Giraffes are a wonder of cardiovascular engineering. Calculate the difference in pressure (in atmospheres) that the blood vessels in a giraffe’s head must accommodate as the head is lowered from a full upright position to ground level for a drink. The height of an average giraffe is about 6 m.

Whenever a fluid flows through a specific cross-section, it means there would be a pressure difference. The direction of flow of any fluid decides with the help of pressure difference.
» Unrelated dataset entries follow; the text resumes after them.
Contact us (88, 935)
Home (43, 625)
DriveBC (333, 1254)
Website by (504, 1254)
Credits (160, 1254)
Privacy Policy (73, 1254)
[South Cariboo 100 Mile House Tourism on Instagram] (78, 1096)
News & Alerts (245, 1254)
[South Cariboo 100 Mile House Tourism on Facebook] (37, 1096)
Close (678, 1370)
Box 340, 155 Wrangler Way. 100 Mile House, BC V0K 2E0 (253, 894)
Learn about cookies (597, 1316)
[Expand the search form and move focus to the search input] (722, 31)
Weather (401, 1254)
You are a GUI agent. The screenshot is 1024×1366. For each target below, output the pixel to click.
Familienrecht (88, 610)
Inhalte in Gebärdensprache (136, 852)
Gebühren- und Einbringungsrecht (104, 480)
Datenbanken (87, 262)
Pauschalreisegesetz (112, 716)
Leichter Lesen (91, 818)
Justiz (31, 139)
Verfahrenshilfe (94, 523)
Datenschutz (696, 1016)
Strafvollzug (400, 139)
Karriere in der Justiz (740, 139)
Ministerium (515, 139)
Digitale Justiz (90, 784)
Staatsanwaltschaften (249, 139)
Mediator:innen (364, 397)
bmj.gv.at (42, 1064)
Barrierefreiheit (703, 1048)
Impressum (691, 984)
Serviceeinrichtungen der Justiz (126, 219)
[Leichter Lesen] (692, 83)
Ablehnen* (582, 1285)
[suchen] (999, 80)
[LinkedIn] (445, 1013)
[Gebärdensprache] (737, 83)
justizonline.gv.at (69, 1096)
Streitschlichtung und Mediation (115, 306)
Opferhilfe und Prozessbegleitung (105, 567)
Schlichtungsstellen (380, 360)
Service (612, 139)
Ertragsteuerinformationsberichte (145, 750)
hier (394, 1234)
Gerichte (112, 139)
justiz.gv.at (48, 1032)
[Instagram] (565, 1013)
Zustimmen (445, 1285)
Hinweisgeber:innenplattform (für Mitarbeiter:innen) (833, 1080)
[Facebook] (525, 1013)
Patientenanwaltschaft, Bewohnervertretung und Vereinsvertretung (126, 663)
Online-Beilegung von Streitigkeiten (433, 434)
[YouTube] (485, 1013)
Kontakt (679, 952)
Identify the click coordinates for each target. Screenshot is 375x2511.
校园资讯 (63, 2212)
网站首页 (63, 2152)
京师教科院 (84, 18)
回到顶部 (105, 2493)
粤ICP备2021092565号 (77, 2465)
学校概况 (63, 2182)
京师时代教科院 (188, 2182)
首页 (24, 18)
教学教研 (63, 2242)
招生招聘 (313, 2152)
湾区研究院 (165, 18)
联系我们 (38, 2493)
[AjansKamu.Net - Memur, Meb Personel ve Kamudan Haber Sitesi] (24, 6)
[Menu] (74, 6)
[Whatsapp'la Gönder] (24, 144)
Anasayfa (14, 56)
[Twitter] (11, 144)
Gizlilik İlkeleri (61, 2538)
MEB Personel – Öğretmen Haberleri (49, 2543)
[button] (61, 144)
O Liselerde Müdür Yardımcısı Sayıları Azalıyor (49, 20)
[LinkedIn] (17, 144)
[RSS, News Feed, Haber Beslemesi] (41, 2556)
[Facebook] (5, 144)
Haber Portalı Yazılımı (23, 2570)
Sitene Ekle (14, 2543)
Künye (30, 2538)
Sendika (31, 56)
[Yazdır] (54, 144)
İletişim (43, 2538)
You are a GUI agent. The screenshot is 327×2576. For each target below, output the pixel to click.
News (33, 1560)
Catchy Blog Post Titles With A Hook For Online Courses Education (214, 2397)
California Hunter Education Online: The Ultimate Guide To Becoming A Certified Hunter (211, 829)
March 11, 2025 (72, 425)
The relation between the flow rate of fluid and pressure difference is a linear one.

The height of the average giraffe is \(h = 6\;{\rm{m}}\).

The expression of the pressure difference in the blood produced due to elevation change is given by,

\(\Delta P = \rho gh\).

Here, \(\rho \) is the density of blood \(\left( {\rho = 1.05 \times {{10}^3}\;{\rm{kg/}}{{\rm{m}}^{\rm{3}}}} \right)\), \(g\) is the gravitational acceleration \(\left( {g = 9.81\;{\rm{m/}}{{\rm{s}}^{\rm{2}}}} \right)\) and \(\Delta P\) is the pressure difference.

Substitute all the known values in the above expression.

\(\begin{array}{c}\Delta P = \left( {1.05 \times {{10}^3}\;{\rm{kg/}}{{\rm{m}}^{\rm{3}}}} \right)\left( {9.81\;{\rm{m/}}{{\rm{s}}^{\rm{2}}}} \right)\left( {6\;{\rm{m}}} \right)\\ = \left( {61803\;{\rm{Pa}}\; \times \frac{{1\;{\rm{atm}}}}{{1.01325 \times {{10}^5}\;{\rm{Pa}}}}} \right)\\ \approx 0.61\;{\rm{atm}}\end{array}\)

Thus, the Pressure difference in the blood vessel is \(0.61\;{\rm{atm}}\).